Quantifying uncertainty
Intelligence people struggle precisely with such things. They need to take uncertainty into account, but there are no tools available for undertaking intelligence analyses that consider the degree of uncertainty in each probability estimate. With the aid of subjective logic, the certainty and uncertainty of all probability estimates can be quantified.

“Unless this is done, the uncertainty is swept under the carpet. We humans are stuck in our preconceived notions and follow the beaten track. We are unable to see things objectively. If the Americans had used this new mathematical logic, they would have seen that the uncertainty as to whether Saddam had access to weapons of mass destruction or not was too large,” Jøsang points out.

To express the uncertainty of their probability estimates, statisticians use a tool called the confidence interval. A confidence interval describes the likelihood that an event will occur with a probability within a certain interval. However, there are no tools that can simply handle confidence intervals as input arguments in complex models. As a rule, confidence intervals are used only for presentation of results.

Today, all input arguments in intelligence models must be entered with a specific probability, even if this figure is uncertain.

“What they really ought to say is ‘we don’t know this.’ However, such input arguments are not permitted in traditional analytical tools. With subjective logic, the input arguments may be completely uncertain and estimates can be made with these probabilities, even though they are fraught with uncertainty.”

Mathematical repertoire
The certainty and uncertainty of each probability can be represented by triangles, where the horizontal line describes the magnitude of the probability and the vertical height represents the uncertainty of the probability estimate. In order to describe situations, Jøsang is now working to expand the repertoire of mathematical operators, such as deduction and abduction, and how these mathematical operators can be combined.

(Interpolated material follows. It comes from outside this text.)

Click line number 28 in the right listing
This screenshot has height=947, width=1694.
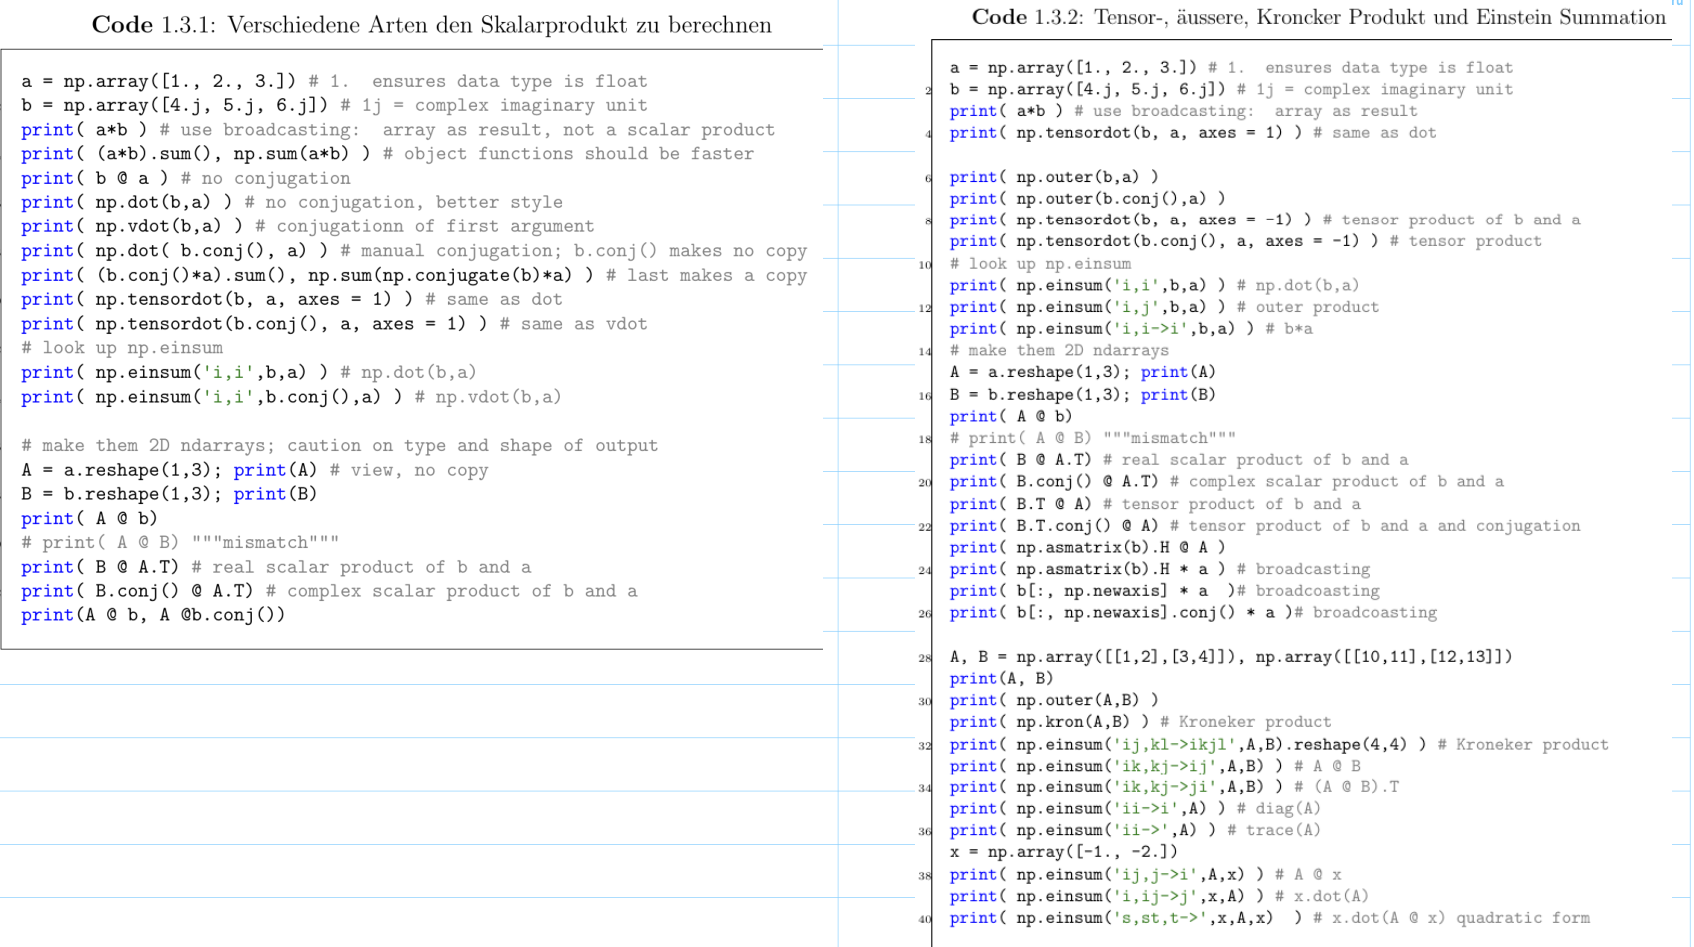coord(925,658)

By emphasizing the uncertainty of the input arguments, decision-makers can visualize the degree of uncertainty of their analyses in order to make better decisions. If the result is fraught with large uncertainty, one will be reluctant to make significant, important decisions, but perhaps call for more intelligence work instead.

“When we implement this logic, we can see the aspects of the theory that are incomplete and need to be straightened out. If the Americans had been in possession of this tool, perhaps they would have found that there was too much uncertainty with regard to the hypothesis saying that Saddam had weapons of mass destruction before taking such a momentous decision as to invade Iraq. Unless the uncertainty of the circumstantial evidence is taken into account, the analysis tool may erroneously conclude that there was a clear probability that Saddam had access to weapons of mass destruction.”

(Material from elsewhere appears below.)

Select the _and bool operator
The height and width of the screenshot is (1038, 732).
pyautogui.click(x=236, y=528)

The gist of the matter is:

“In order to balance all circumstantial evidence it is crucial to describe the uncertainty of each individual piece of information. If this is not done, there is a risk that evidence with a large degree of uncertainty is compared to evidence that is basically certain. One should be cautious in taking large, momentous decisions if the results are fraught with a large degree of uncertainty.”

Jøsang emphasizes that his theory is sufficiently developed to be adapted to analytical tools.

Intelligence services: Applicable
The release notes that the Norwegian military intelligence service has expressed an interest in this new, mathematical logic, but the intelligence officer who had familiarized himself with the theory did not wish to make a statement to the UiO’s press office. The intelligence officer referred the office to Dean Tore Pedersen who is head of intelligence studies at the Norwegian Intelligence College. He made it clear to the office that his statement was of a general, academic nature:

“Subjective logic can be used to explore complex problems that include a large element of subjectivity and uncertainty,” Pedersen said in response to a question.

The U.S. Army is interested
American intelligence services are currently using an analytical framework called ACH (for Analysis of Competing Hypotheses). The U.S. Army Research Lab, the American equivalent of the Norwegian Defense Research Establishment at Kjeller, supports this research at UiO with NOK 2 million ($265,000) to explore how subjective logic can be implemented in their intelligence analyses.

“By incorporating uncertainty, subjective logic has the potential to revolutionize automated probability reasoning and improve intelligence operations. The method may enable the decision-maker to realize when the responses are too uncertain and that more information needs to be collected. We still need answers to a number of fundamental questions. The U.S. Army Research Lab is therefore collaborating with Professor Jøsang through the project ‘Advanced Belief Reasoning in Intelligence’ to determine whether and how his idea can be realized,’ says Dr. Lance Kaplan in the Networked Sensing & Fusion Branch, U.S. Army Research Laboratory.